REQUEST: Output the passage about Japan's Constitution Memorial Day in full, word for word.

BEGIN TEXT TO READ

Japan’s constitution was created on May 3, 1947 during the occupation by allied forces and is celebrated each year as one of the 4 public holidays during the national Golden Week holiday period. When May 3rd falls on a Sunday, the holiday is taken on the next available weekday but since it’s smack bang in the middle of GW, May 6 also becomes a holiday and thus creating a longer GW for everyone to enjoy! Japanese are well known for working incredibly long hours and rarely taking their full allotment of designated holidays each year, so any excuse to extend GW is welcomed by all.
The constitution of Japan was enacted with the aim of creating a peaceful country and learning from the experiences of World War II, which resulted in many casualties. Constitution Memorial Day was established as a national holiday to commemorate the enforcement of the Constitution. It is also a day to look forward to the further growth of the nation.

END TEXT TO READ
BEGIN PROVIDED MATERIAL

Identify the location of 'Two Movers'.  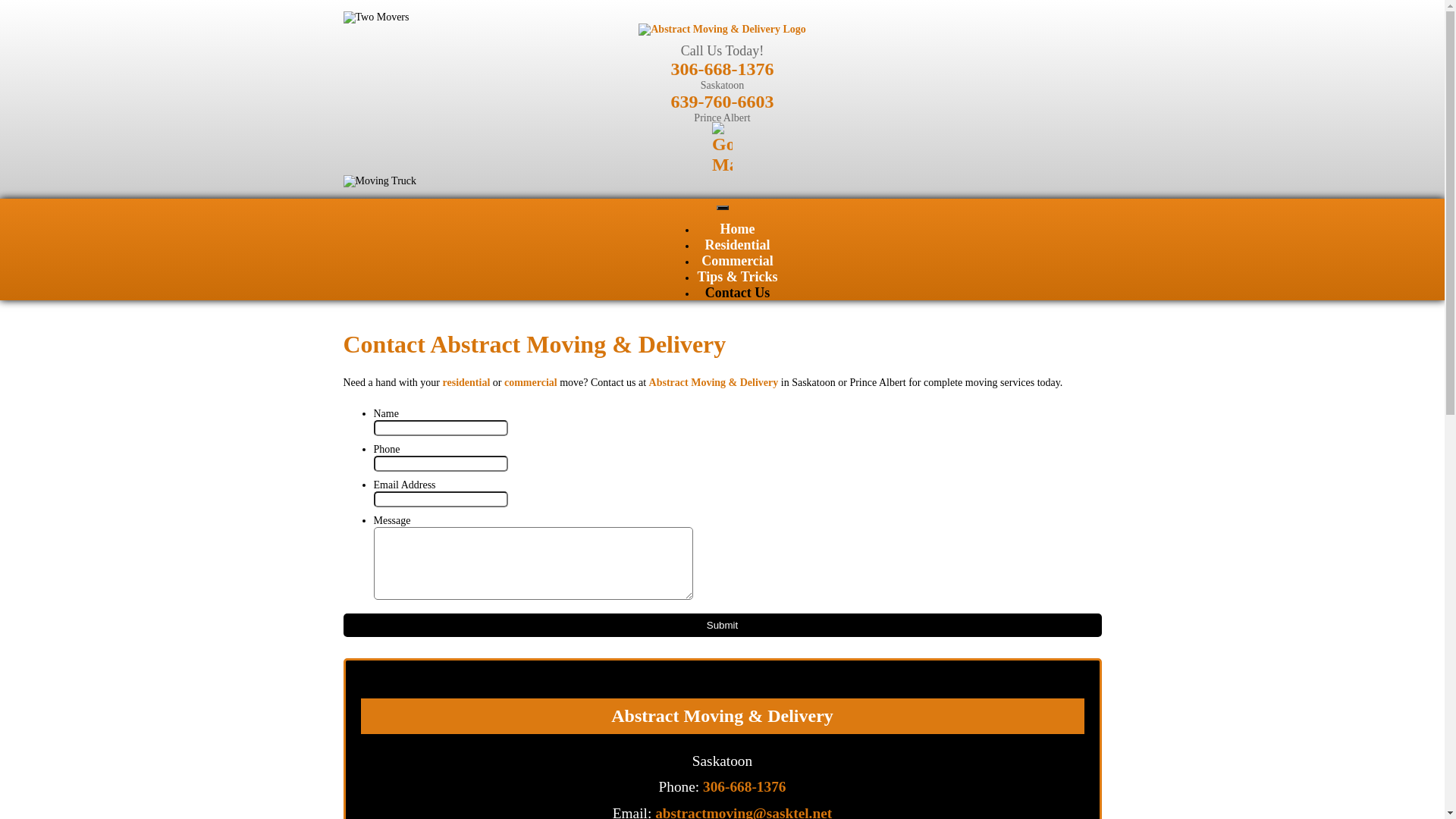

END PROVIDED MATERIAL
BEGIN PROVIDED MATERIAL

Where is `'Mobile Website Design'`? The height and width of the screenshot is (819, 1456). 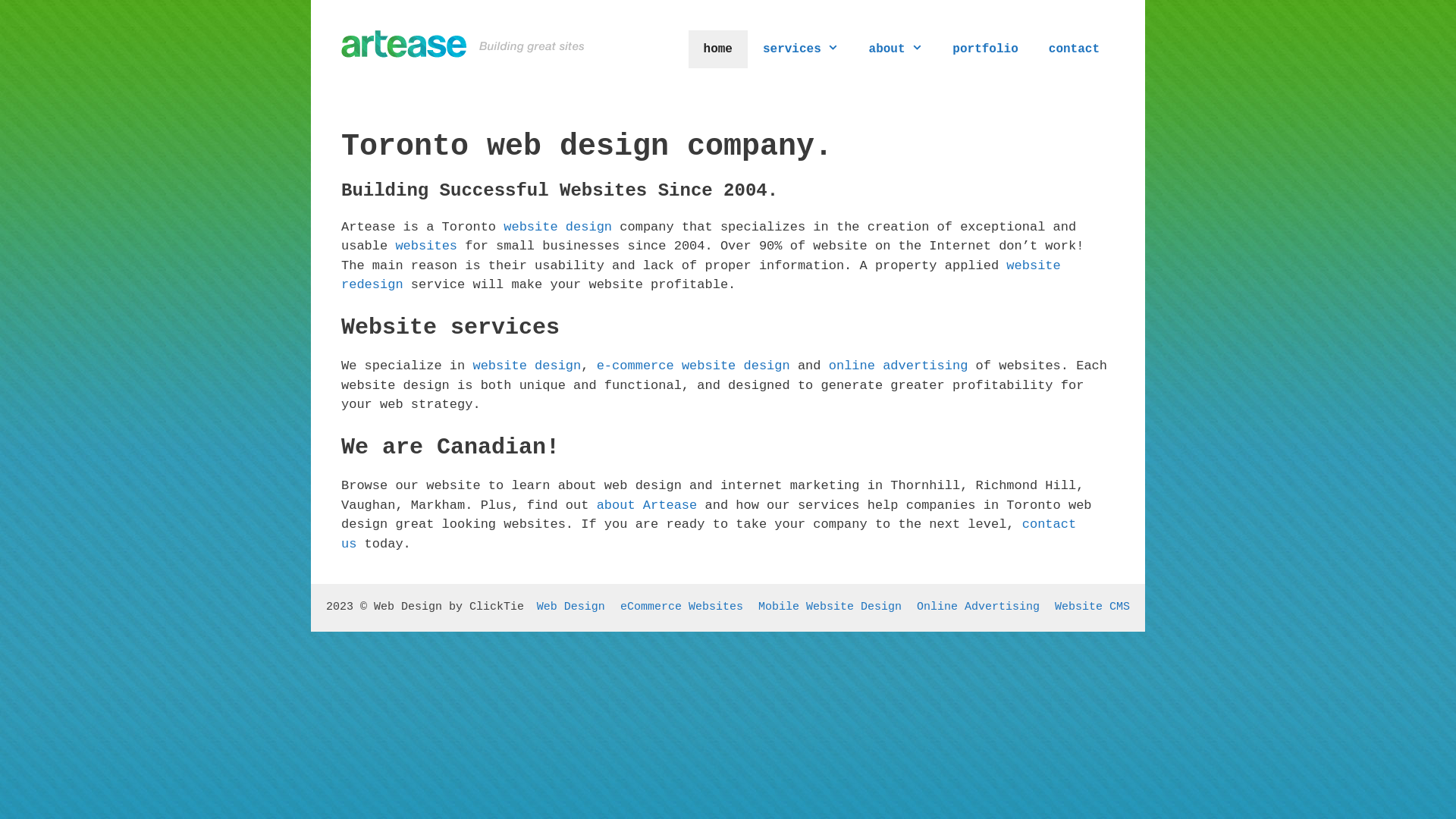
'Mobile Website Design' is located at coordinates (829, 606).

END PROVIDED MATERIAL
BEGIN PROVIDED MATERIAL

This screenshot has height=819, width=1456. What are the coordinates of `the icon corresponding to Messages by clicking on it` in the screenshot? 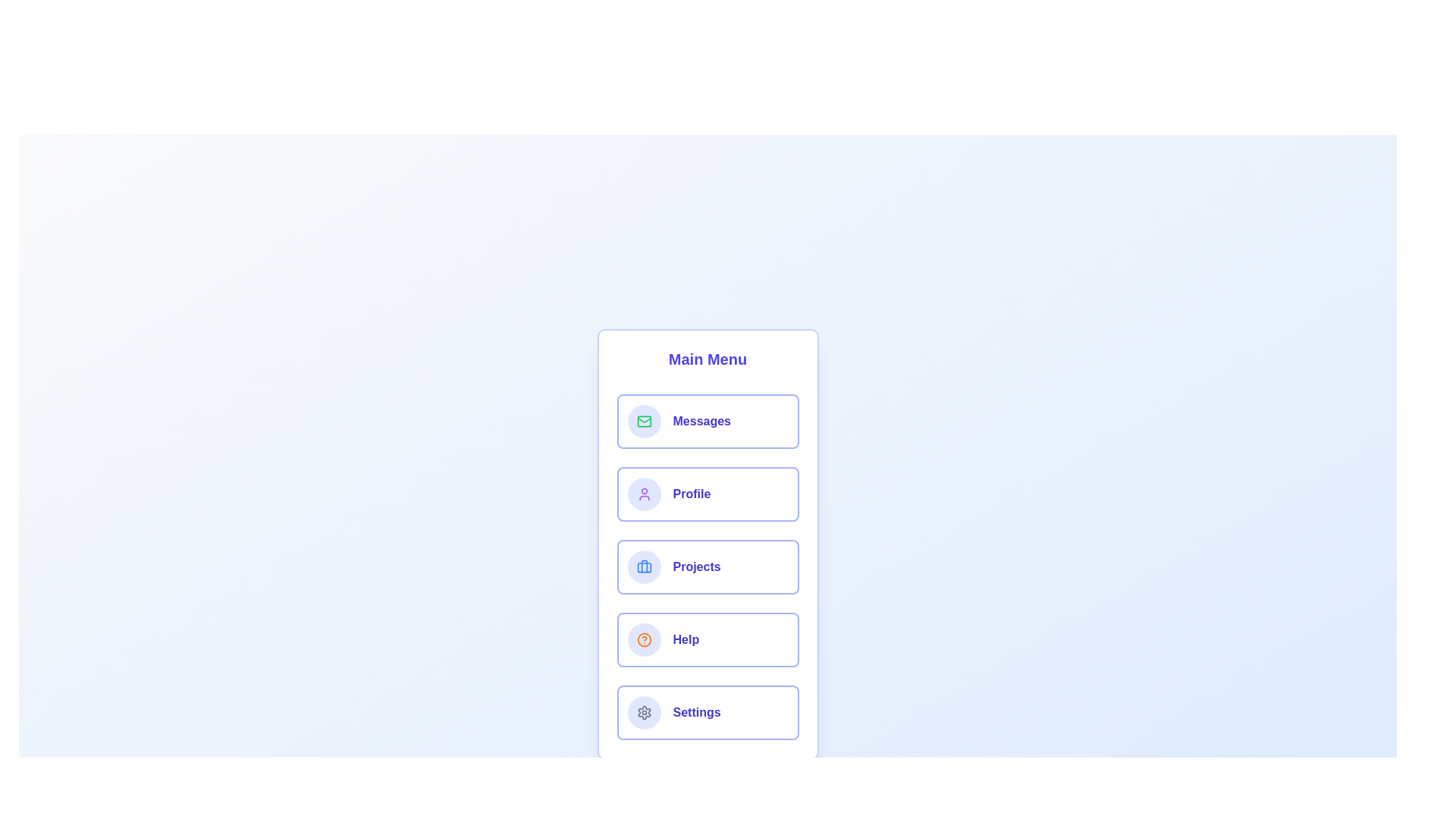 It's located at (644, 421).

END PROVIDED MATERIAL

SOLUTION FOR THIS TASK:
Japan’s constitution was created on May 3, 1947 during the occupation by allied forces and is celebrated each year as one of the 4 public holidays during the national Golden Week holiday period. When May 3rd falls on a Sunday, the holiday is taken on the next available weekday but since it’s smack bang in the middle of GW, May 6 also becomes a holiday and thus creating a longer GW for everyone to enjoy! Japanese are well known for working incredibly long hours and rarely taking their full allotment of designated holidays each year, so any excuse to extend GW is welcomed by all.
The constitution of Japan was enacted with the aim of creating a peaceful country and learning from the experiences of World War II, which resulted in many casualties. Constitution Memorial Day was established as a national holiday to commemorate the enforcement of the Constitution. It is also a day to look forward to the further growth of the nation.